[What is asked]: In the records below, swap each occurrence of "Instruction" for "Directive" and write out all the lines again with nothing else changed.
*** Working data ***
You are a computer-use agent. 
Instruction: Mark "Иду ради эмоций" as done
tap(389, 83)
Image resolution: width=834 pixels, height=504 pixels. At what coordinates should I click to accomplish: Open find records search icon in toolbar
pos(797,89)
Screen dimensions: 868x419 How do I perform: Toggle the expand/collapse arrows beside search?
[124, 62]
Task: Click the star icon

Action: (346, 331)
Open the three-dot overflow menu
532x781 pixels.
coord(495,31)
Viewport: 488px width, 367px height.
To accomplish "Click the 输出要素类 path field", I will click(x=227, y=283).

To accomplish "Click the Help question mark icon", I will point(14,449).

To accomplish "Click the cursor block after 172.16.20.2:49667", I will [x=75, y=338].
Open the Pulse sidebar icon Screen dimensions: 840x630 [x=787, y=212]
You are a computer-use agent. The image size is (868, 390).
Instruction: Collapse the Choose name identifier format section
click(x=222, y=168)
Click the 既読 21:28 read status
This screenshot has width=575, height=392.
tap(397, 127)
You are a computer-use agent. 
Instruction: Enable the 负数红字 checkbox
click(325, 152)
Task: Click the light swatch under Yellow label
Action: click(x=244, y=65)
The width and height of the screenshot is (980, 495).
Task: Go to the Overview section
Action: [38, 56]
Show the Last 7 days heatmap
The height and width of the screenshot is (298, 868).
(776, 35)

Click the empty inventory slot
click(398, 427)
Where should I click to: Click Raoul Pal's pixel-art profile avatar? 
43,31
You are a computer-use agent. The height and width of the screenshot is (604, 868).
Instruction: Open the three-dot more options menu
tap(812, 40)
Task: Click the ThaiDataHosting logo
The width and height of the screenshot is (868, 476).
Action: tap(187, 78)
***
[Exercise answer]:
You are a computer-use agent. 
Directive: Mark "Иду ради эмоций" as done
tap(389, 83)
Image resolution: width=834 pixels, height=504 pixels. At what coordinates should I click to accomplish: Open find records search icon in toolbar
pos(797,89)
Screen dimensions: 868x419 How do I perform: Toggle the expand/collapse arrows beside search?
[124, 62]
Task: Click the star icon

Action: (346, 331)
Open the three-dot overflow menu
532x781 pixels.
coord(495,31)
Viewport: 488px width, 367px height.
To accomplish "Click the 输出要素类 path field", I will click(x=227, y=283).

To accomplish "Click the Help question mark icon", I will point(14,449).

To accomplish "Click the cursor block after 172.16.20.2:49667", I will [x=75, y=338].
Open the Pulse sidebar icon Screen dimensions: 840x630 [x=787, y=212]
You are a computer-use agent. The image size is (868, 390).
Directive: Collapse the Choose name identifier format section
click(x=222, y=168)
Click the 既読 21:28 read status
This screenshot has width=575, height=392.
tap(397, 127)
You are a computer-use agent. 
Directive: Enable the 负数红字 checkbox
click(325, 152)
Task: Click the light swatch under Yellow label
Action: click(x=244, y=65)
The width and height of the screenshot is (980, 495).
Task: Go to the Overview section
Action: [38, 56]
Show the Last 7 days heatmap
The height and width of the screenshot is (298, 868).
(776, 35)

Click the empty inventory slot
click(398, 427)
Where should I click to: Click Raoul Pal's pixel-art profile avatar? 
43,31
You are a computer-use agent. The height and width of the screenshot is (604, 868).
Directive: Open the three-dot more options menu
tap(812, 40)
Task: Click the ThaiDataHosting logo
The width and height of the screenshot is (868, 476).
Action: tap(187, 78)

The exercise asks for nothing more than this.